> TASK STATEMENT: Repeat every record exactly.

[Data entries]
• • •

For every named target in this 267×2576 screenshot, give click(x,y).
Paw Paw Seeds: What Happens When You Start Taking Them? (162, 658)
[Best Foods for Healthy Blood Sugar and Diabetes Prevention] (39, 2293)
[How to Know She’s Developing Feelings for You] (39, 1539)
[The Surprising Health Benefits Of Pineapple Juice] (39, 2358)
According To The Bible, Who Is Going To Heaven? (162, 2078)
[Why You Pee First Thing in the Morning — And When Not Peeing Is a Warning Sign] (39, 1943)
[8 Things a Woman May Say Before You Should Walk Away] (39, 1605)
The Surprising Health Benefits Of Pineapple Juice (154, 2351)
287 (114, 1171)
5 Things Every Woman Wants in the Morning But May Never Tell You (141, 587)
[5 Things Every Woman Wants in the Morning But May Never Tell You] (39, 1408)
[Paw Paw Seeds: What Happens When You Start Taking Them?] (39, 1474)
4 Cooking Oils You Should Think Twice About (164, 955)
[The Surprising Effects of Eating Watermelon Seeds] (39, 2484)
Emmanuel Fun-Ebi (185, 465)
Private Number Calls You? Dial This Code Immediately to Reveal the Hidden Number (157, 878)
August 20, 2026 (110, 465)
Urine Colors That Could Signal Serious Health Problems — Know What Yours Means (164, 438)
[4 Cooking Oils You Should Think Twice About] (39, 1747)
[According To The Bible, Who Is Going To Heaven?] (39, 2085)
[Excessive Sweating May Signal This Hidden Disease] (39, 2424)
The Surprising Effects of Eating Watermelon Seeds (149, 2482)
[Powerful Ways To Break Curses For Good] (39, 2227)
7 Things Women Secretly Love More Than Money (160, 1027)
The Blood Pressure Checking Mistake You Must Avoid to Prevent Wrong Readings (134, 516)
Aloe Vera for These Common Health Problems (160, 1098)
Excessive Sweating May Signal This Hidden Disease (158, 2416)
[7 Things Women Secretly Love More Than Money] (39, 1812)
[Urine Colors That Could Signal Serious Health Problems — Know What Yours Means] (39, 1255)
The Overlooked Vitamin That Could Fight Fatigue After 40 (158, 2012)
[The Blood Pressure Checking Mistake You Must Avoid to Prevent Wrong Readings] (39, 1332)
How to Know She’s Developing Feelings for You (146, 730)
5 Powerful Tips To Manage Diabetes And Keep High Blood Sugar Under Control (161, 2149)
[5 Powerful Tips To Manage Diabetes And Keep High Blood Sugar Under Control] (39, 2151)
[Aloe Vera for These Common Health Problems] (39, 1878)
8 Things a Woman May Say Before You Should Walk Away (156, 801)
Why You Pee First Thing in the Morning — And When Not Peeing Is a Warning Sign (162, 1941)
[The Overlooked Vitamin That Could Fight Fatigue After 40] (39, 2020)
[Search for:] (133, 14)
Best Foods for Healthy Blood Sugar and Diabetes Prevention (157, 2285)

• • •

> WRITTEN RESPONSE:
For every named target in this 267×2576 screenshot, give click(x,y).
Paw Paw Seeds: What Happens When You Start Taking Them? (162, 658)
[Best Foods for Healthy Blood Sugar and Diabetes Prevention] (39, 2293)
[How to Know She’s Developing Feelings for You] (39, 1539)
[The Surprising Health Benefits Of Pineapple Juice] (39, 2358)
According To The Bible, Who Is Going To Heaven? (162, 2078)
[Why You Pee First Thing in the Morning — And When Not Peeing Is a Warning Sign] (39, 1943)
[8 Things a Woman May Say Before You Should Walk Away] (39, 1605)
The Surprising Health Benefits Of Pineapple Juice (154, 2351)
287 (114, 1171)
5 Things Every Woman Wants in the Morning But May Never Tell You (141, 587)
[5 Things Every Woman Wants in the Morning But May Never Tell You] (39, 1408)
[Paw Paw Seeds: What Happens When You Start Taking Them?] (39, 1474)
4 Cooking Oils You Should Think Twice About (164, 955)
[The Surprising Effects of Eating Watermelon Seeds] (39, 2484)
Emmanuel Fun-Ebi (185, 465)
Private Number Calls You? Dial This Code Immediately to Reveal the Hidden Number (157, 878)
August 20, 2026 (110, 465)
Urine Colors That Could Signal Serious Health Problems — Know What Yours Means (164, 438)
[4 Cooking Oils You Should Think Twice About] (39, 1747)
[According To The Bible, Who Is Going To Heaven?] (39, 2085)
[Excessive Sweating May Signal This Hidden Disease] (39, 2424)
The Surprising Effects of Eating Watermelon Seeds (149, 2482)
[Powerful Ways To Break Curses For Good] (39, 2227)
7 Things Women Secretly Love More Than Money (160, 1027)
The Blood Pressure Checking Mistake You Must Avoid to Prevent Wrong Readings (134, 516)
Aloe Vera for These Common Health Problems (160, 1098)
Excessive Sweating May Signal This Hidden Disease (158, 2416)
[7 Things Women Secretly Love More Than Money] (39, 1812)
[Urine Colors That Could Signal Serious Health Problems — Know What Yours Means] (39, 1255)
The Overlooked Vitamin That Could Fight Fatigue After 40 (158, 2012)
[The Blood Pressure Checking Mistake You Must Avoid to Prevent Wrong Readings] (39, 1332)
How to Know She’s Developing Feelings for You (146, 730)
5 Powerful Tips To Manage Diabetes And Keep High Blood Sugar Under Control (161, 2149)
[5 Powerful Tips To Manage Diabetes And Keep High Blood Sugar Under Control] (39, 2151)
[Aloe Vera for These Common Health Problems] (39, 1878)
8 Things a Woman May Say Before You Should Walk Away (156, 801)
Why You Pee First Thing in the Morning — And When Not Peeing Is a Warning Sign (162, 1941)
[The Overlooked Vitamin That Could Fight Fatigue After 40] (39, 2020)
[Search for:] (133, 14)
Best Foods for Healthy Blood Sugar and Diabetes Prevention (157, 2285)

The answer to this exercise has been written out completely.